団塊の世代が75歳以上になる2025年に介護を担う人材が全国で30万人不足する。厚生労働省がまとめた推計である。

 今でも介護現場で人手は足りない。2月の有効求人倍率(常用)は2・51倍と、全職種平均の1・11倍を大きく上回る。賃金が安いことが大きな理由だ。

 人材を確保するために、賃金アップは欠かせない。その原資は、事業所が介護保険サービスを提供した対価として受け取る介護報酬だ。

 その介護報酬を国は4月に全体で2・27%引き下げる。人手不足からサービスが縮小する悪循環に陥ることをまず、避けなければならない。

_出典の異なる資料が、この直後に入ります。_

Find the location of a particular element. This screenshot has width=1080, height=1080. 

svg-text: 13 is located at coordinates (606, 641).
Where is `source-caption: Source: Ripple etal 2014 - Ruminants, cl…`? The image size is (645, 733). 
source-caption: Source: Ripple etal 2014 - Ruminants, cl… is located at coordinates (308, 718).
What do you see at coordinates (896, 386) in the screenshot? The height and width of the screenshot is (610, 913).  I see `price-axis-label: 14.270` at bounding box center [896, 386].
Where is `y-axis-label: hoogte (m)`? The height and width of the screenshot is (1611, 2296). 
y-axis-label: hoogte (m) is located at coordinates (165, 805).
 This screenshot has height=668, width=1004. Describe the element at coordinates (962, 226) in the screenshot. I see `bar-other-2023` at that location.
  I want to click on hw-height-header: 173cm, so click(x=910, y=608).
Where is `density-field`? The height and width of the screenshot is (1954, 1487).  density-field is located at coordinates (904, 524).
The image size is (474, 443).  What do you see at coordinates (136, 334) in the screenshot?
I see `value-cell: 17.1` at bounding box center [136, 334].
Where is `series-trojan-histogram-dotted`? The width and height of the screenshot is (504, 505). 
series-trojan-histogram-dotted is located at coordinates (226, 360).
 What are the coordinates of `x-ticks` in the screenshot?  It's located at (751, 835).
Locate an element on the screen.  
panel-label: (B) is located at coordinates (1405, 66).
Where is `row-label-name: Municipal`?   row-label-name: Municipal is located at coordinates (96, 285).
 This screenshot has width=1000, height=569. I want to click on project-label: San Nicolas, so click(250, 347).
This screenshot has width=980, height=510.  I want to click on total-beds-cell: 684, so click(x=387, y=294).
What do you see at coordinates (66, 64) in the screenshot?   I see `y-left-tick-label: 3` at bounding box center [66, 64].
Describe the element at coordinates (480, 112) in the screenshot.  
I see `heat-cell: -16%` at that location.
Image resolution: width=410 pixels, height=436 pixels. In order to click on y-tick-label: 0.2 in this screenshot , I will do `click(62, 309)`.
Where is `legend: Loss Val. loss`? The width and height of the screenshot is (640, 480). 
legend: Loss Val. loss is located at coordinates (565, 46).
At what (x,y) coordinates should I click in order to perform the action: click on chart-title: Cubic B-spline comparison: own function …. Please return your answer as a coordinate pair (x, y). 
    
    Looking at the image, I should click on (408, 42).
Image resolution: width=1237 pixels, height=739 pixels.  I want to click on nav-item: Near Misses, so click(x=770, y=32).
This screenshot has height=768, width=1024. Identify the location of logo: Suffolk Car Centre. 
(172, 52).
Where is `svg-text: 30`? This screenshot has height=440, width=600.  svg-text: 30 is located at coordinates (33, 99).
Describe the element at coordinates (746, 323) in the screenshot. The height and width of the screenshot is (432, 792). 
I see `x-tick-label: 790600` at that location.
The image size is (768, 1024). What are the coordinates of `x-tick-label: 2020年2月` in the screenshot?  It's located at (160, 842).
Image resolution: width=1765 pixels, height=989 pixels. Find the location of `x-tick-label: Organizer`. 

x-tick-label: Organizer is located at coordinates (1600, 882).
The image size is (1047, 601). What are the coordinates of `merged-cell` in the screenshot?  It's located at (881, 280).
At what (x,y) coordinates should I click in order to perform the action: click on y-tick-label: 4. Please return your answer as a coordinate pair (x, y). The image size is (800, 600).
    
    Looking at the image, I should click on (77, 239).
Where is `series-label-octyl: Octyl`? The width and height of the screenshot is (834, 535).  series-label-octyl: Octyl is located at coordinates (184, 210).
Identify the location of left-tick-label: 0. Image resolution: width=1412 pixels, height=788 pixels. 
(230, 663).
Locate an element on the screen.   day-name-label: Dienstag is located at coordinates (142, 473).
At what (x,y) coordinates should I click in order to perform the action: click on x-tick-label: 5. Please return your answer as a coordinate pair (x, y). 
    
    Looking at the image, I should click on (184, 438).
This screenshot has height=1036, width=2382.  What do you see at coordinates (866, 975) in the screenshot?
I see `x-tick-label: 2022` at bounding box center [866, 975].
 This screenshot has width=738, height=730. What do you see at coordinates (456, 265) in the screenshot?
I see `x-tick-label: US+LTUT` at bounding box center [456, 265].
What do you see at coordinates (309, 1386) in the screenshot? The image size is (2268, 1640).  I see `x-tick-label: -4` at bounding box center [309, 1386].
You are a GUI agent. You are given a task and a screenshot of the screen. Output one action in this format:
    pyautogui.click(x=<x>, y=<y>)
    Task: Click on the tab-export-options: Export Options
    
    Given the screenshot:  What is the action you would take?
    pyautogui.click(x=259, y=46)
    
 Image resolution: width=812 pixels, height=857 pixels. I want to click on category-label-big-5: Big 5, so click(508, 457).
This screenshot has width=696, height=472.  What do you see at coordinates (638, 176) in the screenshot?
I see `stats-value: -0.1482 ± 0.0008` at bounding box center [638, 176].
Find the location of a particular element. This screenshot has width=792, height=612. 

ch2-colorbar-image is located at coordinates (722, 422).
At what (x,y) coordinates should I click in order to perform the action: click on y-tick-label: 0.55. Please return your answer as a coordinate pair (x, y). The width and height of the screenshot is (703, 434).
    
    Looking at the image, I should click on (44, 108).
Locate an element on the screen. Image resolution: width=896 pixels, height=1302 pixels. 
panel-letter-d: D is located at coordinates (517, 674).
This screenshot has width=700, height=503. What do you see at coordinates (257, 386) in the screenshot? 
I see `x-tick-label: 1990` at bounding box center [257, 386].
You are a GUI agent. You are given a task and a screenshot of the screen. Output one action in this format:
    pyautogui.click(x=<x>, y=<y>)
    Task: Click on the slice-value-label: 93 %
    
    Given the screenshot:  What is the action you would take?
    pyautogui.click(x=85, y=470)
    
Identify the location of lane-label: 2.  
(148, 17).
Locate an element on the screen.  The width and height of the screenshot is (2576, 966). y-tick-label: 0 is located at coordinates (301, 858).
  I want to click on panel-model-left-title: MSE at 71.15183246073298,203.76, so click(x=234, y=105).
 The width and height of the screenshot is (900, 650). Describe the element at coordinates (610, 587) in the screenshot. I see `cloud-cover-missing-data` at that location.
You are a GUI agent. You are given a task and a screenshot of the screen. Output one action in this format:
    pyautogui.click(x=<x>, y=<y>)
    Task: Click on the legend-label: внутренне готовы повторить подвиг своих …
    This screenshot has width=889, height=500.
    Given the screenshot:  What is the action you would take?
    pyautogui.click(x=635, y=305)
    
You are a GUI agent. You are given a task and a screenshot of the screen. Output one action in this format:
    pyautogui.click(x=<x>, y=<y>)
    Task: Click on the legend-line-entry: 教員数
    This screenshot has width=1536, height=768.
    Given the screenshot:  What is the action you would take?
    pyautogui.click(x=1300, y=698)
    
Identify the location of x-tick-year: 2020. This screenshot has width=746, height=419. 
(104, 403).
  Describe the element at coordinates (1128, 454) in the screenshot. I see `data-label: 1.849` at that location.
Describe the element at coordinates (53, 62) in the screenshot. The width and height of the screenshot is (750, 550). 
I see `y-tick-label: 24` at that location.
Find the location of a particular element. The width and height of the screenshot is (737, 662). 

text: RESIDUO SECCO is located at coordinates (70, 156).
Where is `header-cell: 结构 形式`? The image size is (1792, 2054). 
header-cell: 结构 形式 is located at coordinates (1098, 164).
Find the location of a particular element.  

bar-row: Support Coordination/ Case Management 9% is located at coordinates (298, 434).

 報酬引き下げ後も、一定の条件を満たした事業所は、賃金上乗せ分を受け取れる。しかし、その代わりにボーナスを減らし、職員数を減らす事態が生じる懸念は労使双方から上がっている。年収ベースで増えているか、労働環境が悪化していないか、チェックすることが当面、必要になるだろう。

 介護報酬を引き上げれば、税金や保険料を通じた国民の負担は増す。それでも、必要なサービスのためには、負担増も視野に入れるべきである。その前提として、現行の給付に無駄がないか点検し、効率的な使い方を考えることが必要だ。

 また、賃金以外にも、待遇改善に工夫の余地はある。

 京都府は、13年度に独自の認証制度をつくった。一定の基準で事業所にお墨付きを与え、ホームページで検索できるようにした。その基準は、人材育成の計画を作って全職員に公表する▽休暇取得や労働時間短縮に取り組んでいる、など17項目。すべてを満たすと認証される。認証を目指す事業所には研修や相談の機会も設けて、取得を促している。

 こうした仕組みがあれば、学生らが職を選ぶ際の参考になるし、事業所が自らの業務や運営を見直すきっかけにもなる。国が後押ししていいやり方だ。

 厚生労働省の専門委員会が人材確保策についてまとめた報告書にも、新人が将来の展望を持てるよう、事業所はキャリアパス制度や賃金の上がり方が分かるようにすることが盛り込まれている。

 また、政府は今国会で介護福祉士の届け出制度を設ける法改正を目指している。離職時に届け出た介護福祉士に求人情報を流したり、復職時に研修の機会を設けたりする方針だ。これも人材確保の一助にはなる。

 介護を「選ばれる職」にする知恵と工夫が求められている。